And Aunt Janice never did remember any more about whatever Rory had hidden in his later work.

Mum sipped her coffee. I tore the Danish to bits, imagining it was Lewis's flesh. Or Verity's underclothes — I was a little confused at the time.

Well, let them get married. The earlier the better; it would end in tears. Let them rush into it, let them repent at leisure. They weren't right for each other and maybe a marriage would last a shorter time than a more informal, less intense liaison; brief and bitter, both of them on proximity fuses with things coming rapidly to a crunch, rather than something more drawn out, where they might spend long periods apart and so forget how much they hated being together, and enjoy the fleeting, passionate moments of reunion…

I fumed and bittered away while my mother finished her coffee and made concerned remarks about how thin and pale I was looking. I ate another Danish; mother told me everybody else was fine, back home.

"Come back, Prentice," she said, putting one hand out across the table to me. Her brown eyes looked hurt. "This weekend, come back and stay with us. Your father misses you terribly. He's too proud to —»

"I can't," I said, pulling my hand away from hers, shaking my head. "I need to work this weekend. Got a lot to do. Finals coming up."

"Prentice," my mother whispered. I was looking down at my plate, licking my finger and picking off the last few crumbs, transferring them to my mouth. I could tell mum was leaning forward, trying to get me to meet her eyes, but I just frowned, and with my moistened finger-tip cleared my plate. "Prentice; please. For me, if not for your dad."

I looked up at her for a moment. I blinked quickly. "Maybe," I said. "I don't know. Let me think about it."

"Prentice," my mother said quietly, "say you will."

"All right," I said, not looking at her. I knew I was lying but there wasn't anything I could do about it. I couldn't send her away thinking I could be so heartless and horrible, but I also knew that I wasn't going to go home that weekend; I'd find an excuse. It wasn't that this dispute between my dad and me about whether there was a God or not really meant anything any more, but rather the fact of the history of the dispute — the reality of its course, not the substance of the original disagreement — was what prevented me from ending it. It was less that I was too proud, more that I was too embarrassed.
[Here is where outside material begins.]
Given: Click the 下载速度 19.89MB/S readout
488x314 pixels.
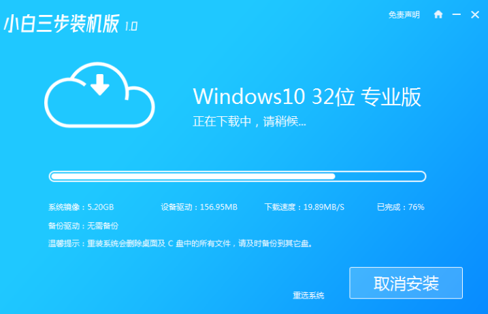Looking at the screenshot, I should click(x=304, y=207).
"You promise?" mother said, a slight stitching of her brows as she sat back in the ladder-backed seat the only indication that she might not entirely believe me.

"I promise," I nodded. I felt, wretchedly, that I was such a moral coward, such a sickening liar, that making a promise I knew I had no intention whatever of keeping was hardly any worse than what I had already done. "I promise," I repeated, blinking again, and set my mouth in a firm, determined way. Let there be no way out of it; let me really make this promise. I was so disgusted with myself that wanted to make myself suffer even more when I did — as I knew I would — break my word. I nodded fiercely and smiled bravely, utterly insincerely, at my mother. "I really do promise. Really."

* * *

We said goodbye outside, in the street. I told her the flat was in too disgusting a state for her to come and visit. She hoisted her umbrella to ward off the light drizzle that had started to fall, gave me a couple of twenty-pound notes, said she'd look forward to seeing me on Friday, kissed my cheek, then went off to do her shopping.

I had dressed as well as I could that morning, in more or less the same stuff I'd worn for Grandma Margot's funeral. Minus the lost Mobius scarf, of course. I turned up the collar of my fake biker's jacket and walked off.

I gave the money to a thankfully dumb-struck fiddle-player on Sauchiehall Street and walked away feeling like some sort of martyred saint. As I walked, this mood was gradually but smoothly replaced by one of utmost depression, while my body — as though jealous of all the obsessive regard my emotions were receiving — came up with its own demands for attention, evidenced by an unsteady, fluid shifting in my guts, and a cold sweat on my brow.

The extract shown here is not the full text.